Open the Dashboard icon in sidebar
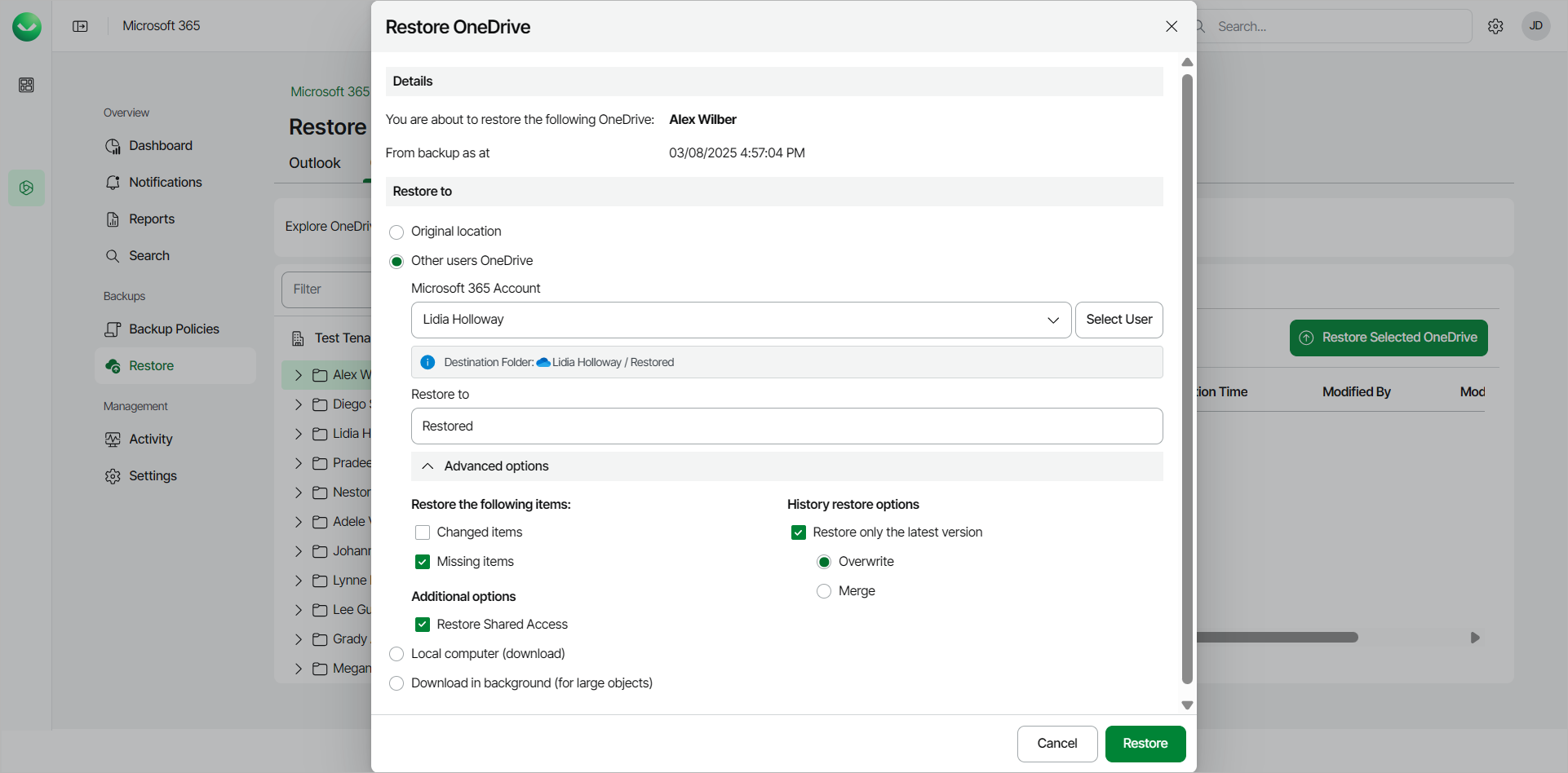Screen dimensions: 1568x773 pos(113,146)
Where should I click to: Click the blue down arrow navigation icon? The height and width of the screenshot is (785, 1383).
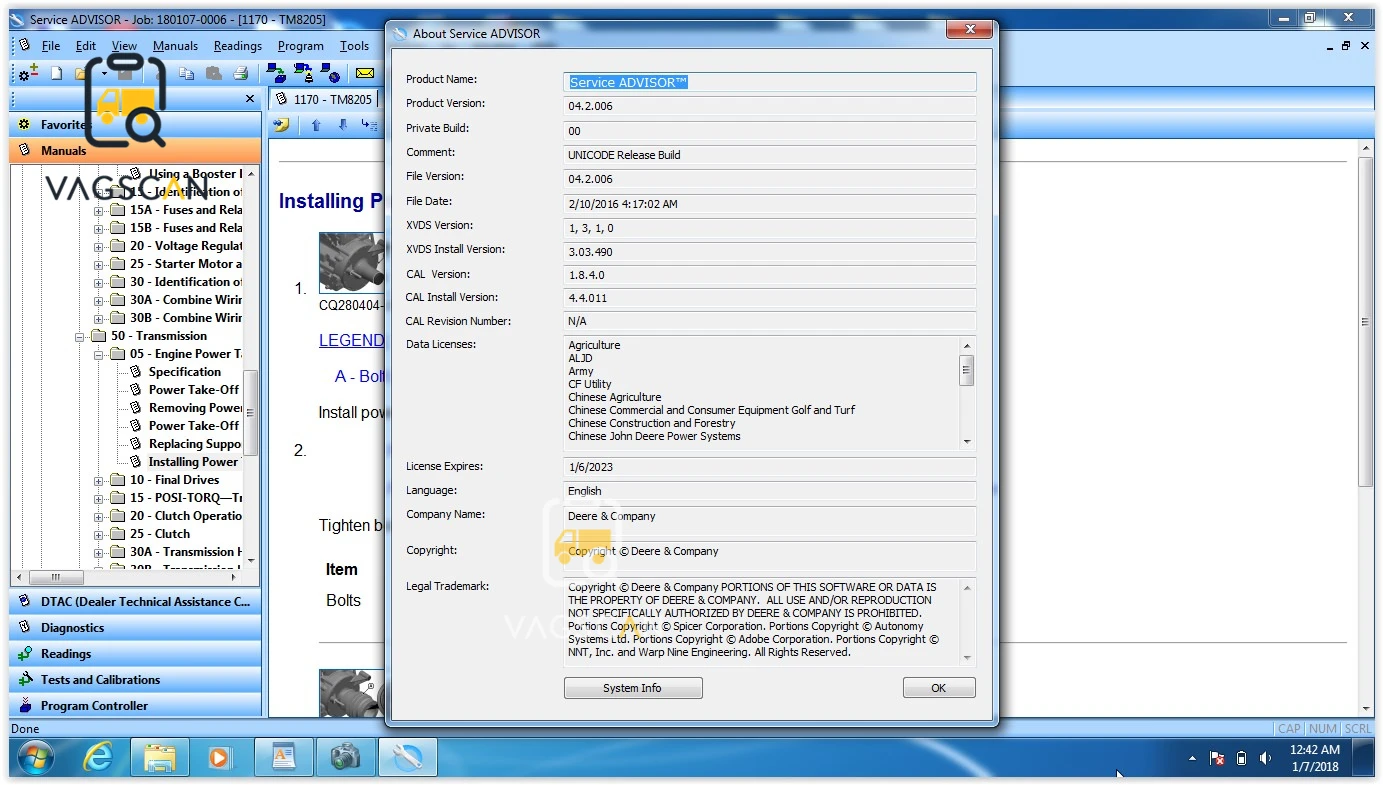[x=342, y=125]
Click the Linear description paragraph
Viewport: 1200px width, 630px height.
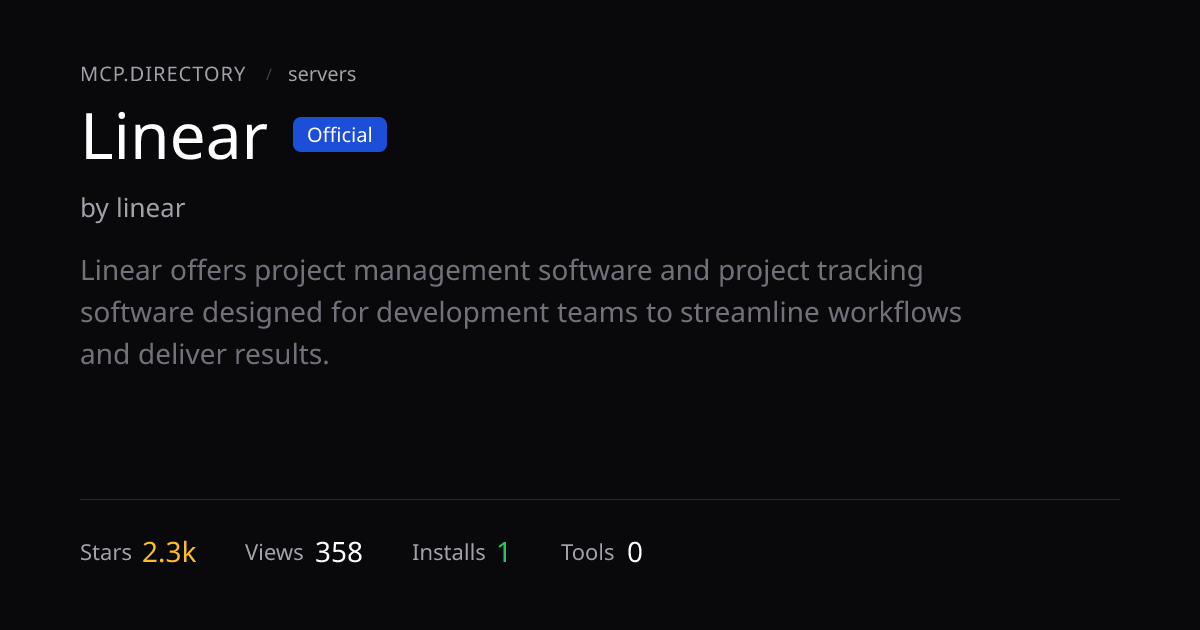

→ To be done
Rewrite all the rows above, substituting "button" for every occurrence of "icon" and leaving everything else unchanged. Omit the pictures from your answer.

→ Written answer
Open the Dashboard button in sidebar
Screen dimensions: 1568x773 pos(113,146)
Where should I click to: Click the blue down arrow navigation button? The height and width of the screenshot is (785, 1383).
[x=342, y=125]
Click the Linear description paragraph
Viewport: 1200px width, 630px height.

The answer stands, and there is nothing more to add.